Каждому известно: пока всех не запрут в камере, нельзя пялиться на ихнее барахло, нельзя в нем рыться, а уж тем более щупать голых женщин. Сам понимаешь, одно то, что женщинам велят раздеваться вместе с мужчинами, для новеньких — приличная встряска. Но на это есть верный способ: в так называемой бане создается видимость страшной спешки — будто работы у нас невпроворот. Хотя и на самом деле нужно поторапливаться, чтоб успеть загазовать один эшелон и очистить камеру от трупов, пока не пришел другой.

Форарбайтер приподнялся, сел на подушку, спустил ноги с нар и, закурив, продолжал:

— Так вот, брат, доставляют, понимаешь, нам эшелон из Бендзина и Сосковца. Евреи эти отлично знали, что их ждет. И ребята из зондеркоманды нервничали: кое-кто родом из тех мест. Бывали случаи, когда приезжали родные или знакомые. Мне самому случилось…

— И ты оттуда? Не знал, по выговору не скажешь.

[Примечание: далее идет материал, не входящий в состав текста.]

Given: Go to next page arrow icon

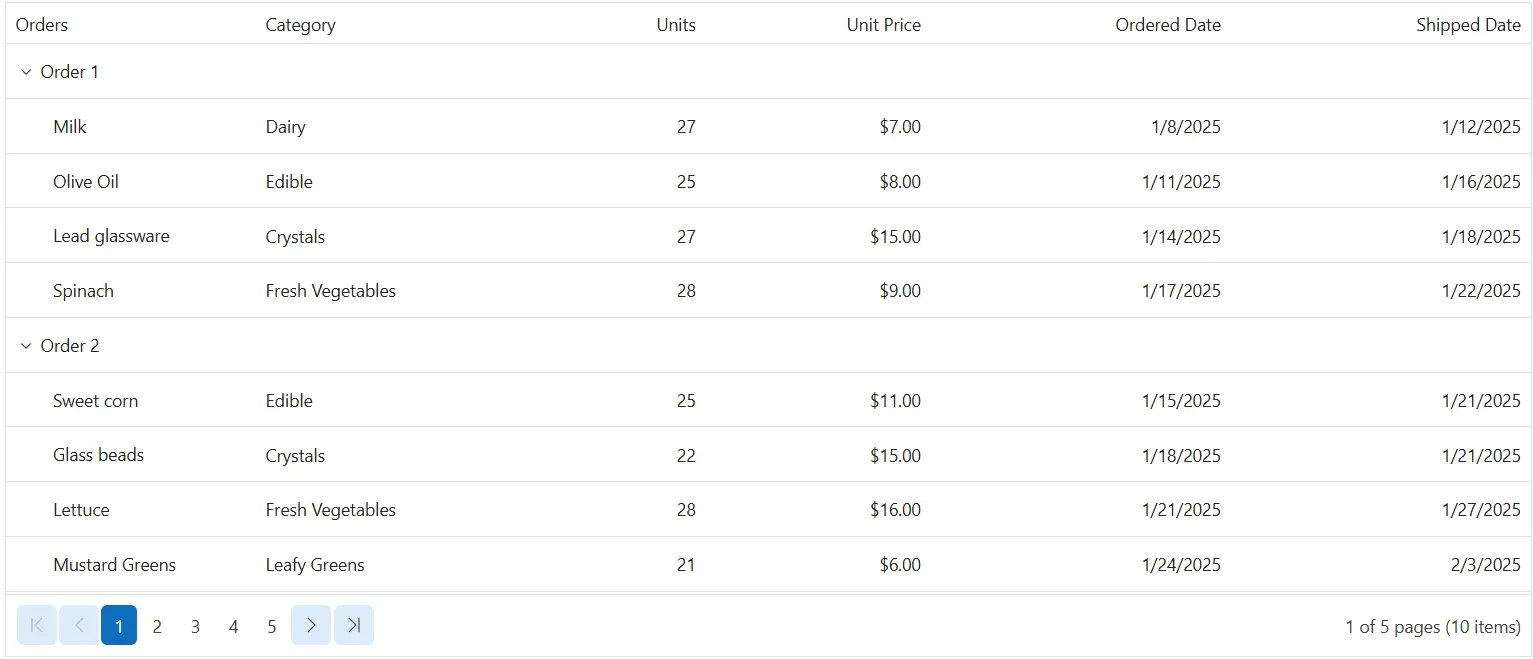Looking at the screenshot, I should (311, 626).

— Я закончил педагогический в Варшаве. Лет пятнадцать назад. Потом преподавал в бендзинской гимназии. Мне предлагали уехать за границу, я отказался. Семья, понимаешь, брат. Такие пироги.

— Такие пироги.

— Эшелон был неспокойный, это тебе не торговцы из Голландии или из Франции, которые рассчитывают открыть дело в лагере для интернированных в Аушвице. Наши евреи всё понимали. Потому и эсэсовцев была целая куча, а Шиллингер, увидев, что творится, вытащил револьвер. Все бы пошло как по маслу, да Шиллингеру приглянулось одно тело — и впрямь классического сложения. Ради этого, видать, и приехал. Подходит, значит, он к женщине и берет ее за руку. А голая женщина вдруг нагибается, зачерпывает горсть песка и как сыпанет ему в глаза! Шиллингер, вскрикнув от боли, выронил револьвер, а женщина этот револьвер схватила и несколько раз выстрелила Шиллингеру в живот. Ну, конечно, паника. Голые люди с криком — на нас. Женщина выстрелила еще раз — в нашего начальника, и ранила его в лицо. Тогда и начальник, и эсэсовцы наутек, оставив нас одних. Но мы, слава богу, справились. Палками загнали всех в камеру, завинтили двери и крикнули эсэсовцам, чтоб пускали циклон. Сноровка у нас какая-никакая есть.

— Ja, известно.

— Шиллингер лежал на животе и от боли скреб пальцами землю. Мы его подняли и, не особо церемонясь, перетащили в машину. Всю дорогу он сквозь стиснутые зубы стонал: «О, Gott, mein Gott, was nab' ich getan, dass ich so leiden muss?»

Это значит: «О боже, боже мой, что я сделал, чтобы так страдать?»